Altre volte, la mancanza di concentrazione è legata all’assunzione di alcuni farmaci: è il caso degli antipertensivi, perché abbassare troppo la pressione arteriosa nei pazienti più anziani (che spesso hanno arterie rigide e con placche aterosclerotiche) rischia di ridurre il flusso ematico e l’apporto di ossigeno ai vari organi.
«In condizioni di “carestia”, l’organismo apporta meno sangue alle zone che non sono considerate indispensabili, come l’area del cervello deputata all’attenzione appunto, mentre lo salvaguarda per le aree considerate essenziali per la vita, come la parte di sistema nervoso che regola il battito cardiaco o il respiro», riferisce l’esperto.
Mancanza di concentrazione: quando preoccuparsi
La mancanza di concentrazione non deve preoccupare quando è occasionale, mentre merita una visita neurologica se inizia a impattare sulla vita quotidiana: tendiamo a procrastinare gli impegni, non riusciamo a portare a termine i compiti che prima realizzavamo senza problemi, notiamo un calo di produttività a scuola o sul lavoro.
«A quel punto, lo specialista raccoglie un’attenta anamnesi del paziente per avere informazioni sulla storia clinica e familiare, sullo stile di vita, sulle eventuali comorbilità e sui disagi avvertiti, per poi verificare l’effettiva capacità di concentrazione attraverso test cognitivi di rapida esecuzione, standardizzati per età, sesso e livello di scolarità», riferisce il dottor Lunetta. «Talvolta, per approfondire la diagnosi, il neurologo potrebbe ritenere necessaria l’esecuzione di alcuni esami strumentali, come la risonanza magnetica».

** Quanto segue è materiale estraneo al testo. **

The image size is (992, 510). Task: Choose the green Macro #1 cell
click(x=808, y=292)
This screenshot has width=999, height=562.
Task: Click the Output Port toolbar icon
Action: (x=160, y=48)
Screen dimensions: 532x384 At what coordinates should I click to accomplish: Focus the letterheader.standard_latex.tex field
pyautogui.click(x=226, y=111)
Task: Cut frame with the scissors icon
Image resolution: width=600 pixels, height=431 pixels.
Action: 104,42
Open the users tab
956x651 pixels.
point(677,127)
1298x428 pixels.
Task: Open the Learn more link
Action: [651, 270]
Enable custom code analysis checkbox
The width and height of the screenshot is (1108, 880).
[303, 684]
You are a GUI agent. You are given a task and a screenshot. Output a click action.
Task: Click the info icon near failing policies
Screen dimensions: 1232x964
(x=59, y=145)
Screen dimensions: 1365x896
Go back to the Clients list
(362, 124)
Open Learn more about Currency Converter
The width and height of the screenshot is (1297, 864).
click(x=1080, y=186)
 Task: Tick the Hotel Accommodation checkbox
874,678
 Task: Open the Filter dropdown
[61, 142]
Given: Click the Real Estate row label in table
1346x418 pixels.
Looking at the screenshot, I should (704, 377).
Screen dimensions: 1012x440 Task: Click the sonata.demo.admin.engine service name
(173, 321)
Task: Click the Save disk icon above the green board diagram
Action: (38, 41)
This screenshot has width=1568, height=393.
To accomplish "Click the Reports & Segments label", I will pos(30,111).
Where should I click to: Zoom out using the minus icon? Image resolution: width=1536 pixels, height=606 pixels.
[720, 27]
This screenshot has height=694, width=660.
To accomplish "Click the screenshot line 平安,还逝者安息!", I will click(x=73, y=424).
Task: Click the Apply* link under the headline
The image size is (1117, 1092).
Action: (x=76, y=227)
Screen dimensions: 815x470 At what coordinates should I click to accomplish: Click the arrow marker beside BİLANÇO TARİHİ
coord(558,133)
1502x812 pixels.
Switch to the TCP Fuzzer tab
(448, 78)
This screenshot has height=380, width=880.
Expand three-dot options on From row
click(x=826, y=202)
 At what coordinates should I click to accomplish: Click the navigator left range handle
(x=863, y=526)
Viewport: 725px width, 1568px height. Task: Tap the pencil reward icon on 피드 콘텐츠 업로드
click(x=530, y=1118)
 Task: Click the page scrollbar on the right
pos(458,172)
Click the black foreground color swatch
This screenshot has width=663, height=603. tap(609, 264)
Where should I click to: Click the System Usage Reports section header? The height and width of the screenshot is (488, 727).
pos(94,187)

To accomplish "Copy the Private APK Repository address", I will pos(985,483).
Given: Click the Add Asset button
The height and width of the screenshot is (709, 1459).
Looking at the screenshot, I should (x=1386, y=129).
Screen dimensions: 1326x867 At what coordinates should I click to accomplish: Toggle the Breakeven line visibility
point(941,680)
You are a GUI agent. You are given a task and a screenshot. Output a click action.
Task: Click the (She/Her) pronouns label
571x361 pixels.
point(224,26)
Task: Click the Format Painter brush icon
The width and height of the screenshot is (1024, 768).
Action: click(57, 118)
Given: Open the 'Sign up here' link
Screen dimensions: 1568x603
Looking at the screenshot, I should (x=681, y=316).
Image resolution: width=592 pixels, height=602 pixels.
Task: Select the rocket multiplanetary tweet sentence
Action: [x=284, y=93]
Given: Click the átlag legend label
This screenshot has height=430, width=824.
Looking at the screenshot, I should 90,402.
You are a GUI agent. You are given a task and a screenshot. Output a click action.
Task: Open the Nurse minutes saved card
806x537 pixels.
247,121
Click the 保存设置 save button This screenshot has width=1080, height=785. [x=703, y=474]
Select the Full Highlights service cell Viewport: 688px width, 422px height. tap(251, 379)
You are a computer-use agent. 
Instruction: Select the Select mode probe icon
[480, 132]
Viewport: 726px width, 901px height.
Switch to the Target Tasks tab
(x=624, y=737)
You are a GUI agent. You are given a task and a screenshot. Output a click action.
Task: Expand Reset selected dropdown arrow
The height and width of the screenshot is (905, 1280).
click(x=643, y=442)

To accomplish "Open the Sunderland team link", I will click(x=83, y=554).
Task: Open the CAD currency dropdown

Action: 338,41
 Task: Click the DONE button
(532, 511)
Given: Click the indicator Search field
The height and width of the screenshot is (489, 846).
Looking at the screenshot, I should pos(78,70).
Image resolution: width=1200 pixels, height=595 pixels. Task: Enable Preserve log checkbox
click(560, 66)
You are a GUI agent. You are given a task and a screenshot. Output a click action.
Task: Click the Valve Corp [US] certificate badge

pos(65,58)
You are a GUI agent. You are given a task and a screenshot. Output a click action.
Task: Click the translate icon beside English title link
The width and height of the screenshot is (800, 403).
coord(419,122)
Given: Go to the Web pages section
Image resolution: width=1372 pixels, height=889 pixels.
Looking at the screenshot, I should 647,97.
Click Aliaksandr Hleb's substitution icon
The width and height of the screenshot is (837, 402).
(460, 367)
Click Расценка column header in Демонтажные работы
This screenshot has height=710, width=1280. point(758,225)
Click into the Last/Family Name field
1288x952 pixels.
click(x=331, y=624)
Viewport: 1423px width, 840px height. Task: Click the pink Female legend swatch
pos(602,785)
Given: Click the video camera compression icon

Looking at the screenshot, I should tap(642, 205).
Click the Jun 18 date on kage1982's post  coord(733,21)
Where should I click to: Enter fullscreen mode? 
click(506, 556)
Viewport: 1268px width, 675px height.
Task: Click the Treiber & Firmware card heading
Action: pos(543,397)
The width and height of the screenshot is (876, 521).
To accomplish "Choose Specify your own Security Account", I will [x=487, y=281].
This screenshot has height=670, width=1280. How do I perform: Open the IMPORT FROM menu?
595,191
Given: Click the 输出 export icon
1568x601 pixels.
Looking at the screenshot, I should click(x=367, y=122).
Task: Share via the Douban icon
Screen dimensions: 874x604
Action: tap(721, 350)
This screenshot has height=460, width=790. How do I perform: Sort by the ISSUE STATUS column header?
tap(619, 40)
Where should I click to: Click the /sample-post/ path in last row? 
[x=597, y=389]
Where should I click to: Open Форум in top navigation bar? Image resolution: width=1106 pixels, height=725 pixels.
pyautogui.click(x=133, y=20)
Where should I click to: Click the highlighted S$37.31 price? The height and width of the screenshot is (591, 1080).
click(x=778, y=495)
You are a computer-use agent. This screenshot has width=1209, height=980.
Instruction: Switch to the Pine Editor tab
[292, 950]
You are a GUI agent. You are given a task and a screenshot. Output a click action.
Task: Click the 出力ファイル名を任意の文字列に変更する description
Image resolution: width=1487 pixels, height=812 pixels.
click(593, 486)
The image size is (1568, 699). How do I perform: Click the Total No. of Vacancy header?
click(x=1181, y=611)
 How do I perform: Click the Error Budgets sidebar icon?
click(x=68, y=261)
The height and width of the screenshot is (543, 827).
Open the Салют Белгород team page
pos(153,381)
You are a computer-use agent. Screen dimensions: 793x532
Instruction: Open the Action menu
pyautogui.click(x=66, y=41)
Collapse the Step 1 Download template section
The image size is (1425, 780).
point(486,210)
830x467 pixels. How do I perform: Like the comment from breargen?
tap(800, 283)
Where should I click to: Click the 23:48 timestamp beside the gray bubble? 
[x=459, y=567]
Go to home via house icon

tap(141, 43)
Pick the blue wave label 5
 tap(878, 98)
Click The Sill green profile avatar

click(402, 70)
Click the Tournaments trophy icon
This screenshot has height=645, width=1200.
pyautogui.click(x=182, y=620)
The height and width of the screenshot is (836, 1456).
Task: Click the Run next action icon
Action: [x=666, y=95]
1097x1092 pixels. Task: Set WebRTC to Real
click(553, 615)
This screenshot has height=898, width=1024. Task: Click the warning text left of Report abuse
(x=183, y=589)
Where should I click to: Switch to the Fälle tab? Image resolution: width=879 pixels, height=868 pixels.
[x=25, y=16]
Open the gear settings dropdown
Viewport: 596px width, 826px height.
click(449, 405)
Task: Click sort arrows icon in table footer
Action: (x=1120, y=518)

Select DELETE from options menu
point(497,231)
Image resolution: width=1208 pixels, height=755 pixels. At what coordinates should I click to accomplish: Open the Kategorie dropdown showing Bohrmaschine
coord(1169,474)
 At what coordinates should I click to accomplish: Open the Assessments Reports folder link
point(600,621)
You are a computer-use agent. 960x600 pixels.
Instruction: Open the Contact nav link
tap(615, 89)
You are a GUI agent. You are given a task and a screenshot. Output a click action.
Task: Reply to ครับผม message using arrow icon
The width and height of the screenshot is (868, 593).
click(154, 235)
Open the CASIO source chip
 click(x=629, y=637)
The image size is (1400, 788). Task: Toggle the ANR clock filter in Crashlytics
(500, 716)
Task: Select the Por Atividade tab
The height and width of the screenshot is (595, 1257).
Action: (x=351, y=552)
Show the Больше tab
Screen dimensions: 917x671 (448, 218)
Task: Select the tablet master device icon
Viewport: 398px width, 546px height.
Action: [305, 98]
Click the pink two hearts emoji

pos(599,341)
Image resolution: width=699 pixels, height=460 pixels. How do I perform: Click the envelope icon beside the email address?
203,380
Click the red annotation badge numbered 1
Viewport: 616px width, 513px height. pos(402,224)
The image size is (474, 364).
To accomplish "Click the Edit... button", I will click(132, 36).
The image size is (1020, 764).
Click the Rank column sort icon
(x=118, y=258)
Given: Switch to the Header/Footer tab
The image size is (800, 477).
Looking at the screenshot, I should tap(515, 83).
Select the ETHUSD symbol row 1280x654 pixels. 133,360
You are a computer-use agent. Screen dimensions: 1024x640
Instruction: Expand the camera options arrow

Cosa fare contro la difficoltà di concentrazione
A meno che la difficoltà di concentrazione non nasconda patologie organiche o neurodegenerative, che vanno trattate con opportune terapie, la prima regola da adottare per recuperare la giusta soglia di attenzione è apportare qualche aggiustamento allo stile di vita. «Si potrebbe agire sul sonno notturno, se carente, per migliorarne la qualità oppure prescrivere un’adeguata attività fisica, compatibile con il proprio stato di salute, che potenzia le funzioni cognitive», spiega il dottor Lunetta. «È altrettanto importante agire sulla dieta, perché dalle analisi di laboratorio possono emergere carenze che giustificano il deficit di concentrazione. È il caso della vitamina B12, fondamentale per una buona performance cognitiva».
Sono poi disponibili delle sostanze nootrope, cioè in grado di migliorare alcuni stati psichici quali la concentrazione o la memoria. «Utile può essere il ginseng, che non ha controindicazioni né interferisce con altre eventuali terapie, come accade invece per il guaranà o il ginkgo biloba, molto pubblicizzati come psicostimolanti ma non privi di rischi per via del loro notevole impatto vascolare», conclude l’esperto.
Un consiglio per tutti
Quando la mancanza di concentrazione è occasionale, cosa fare? Scarichiamo sul cellulare una app di mindfulness o di meditazione guidata: fermarsi per pochi minuti, concentrarsi sul respiro, liberare la mente e distrarre l’attenzione sono i passaggi chiave per ritrovare chiarezza mentale e portare a termine quello a cui stiamo lavorando.
In una società sempre più longeva, contrastare non solo la perdita di concentrazione ma in generale il declino cognitivo è possibile attraverso interventi multimodali, che includono un corretto regime nutrizionale, l’esercizio fisico, la musicoterapia, il training cognitivo e la cura del benessere del sonno. Questi temi saranno al centro del Milan Longevity Summit, in corso fino al 27 marzo 2024 a Milano.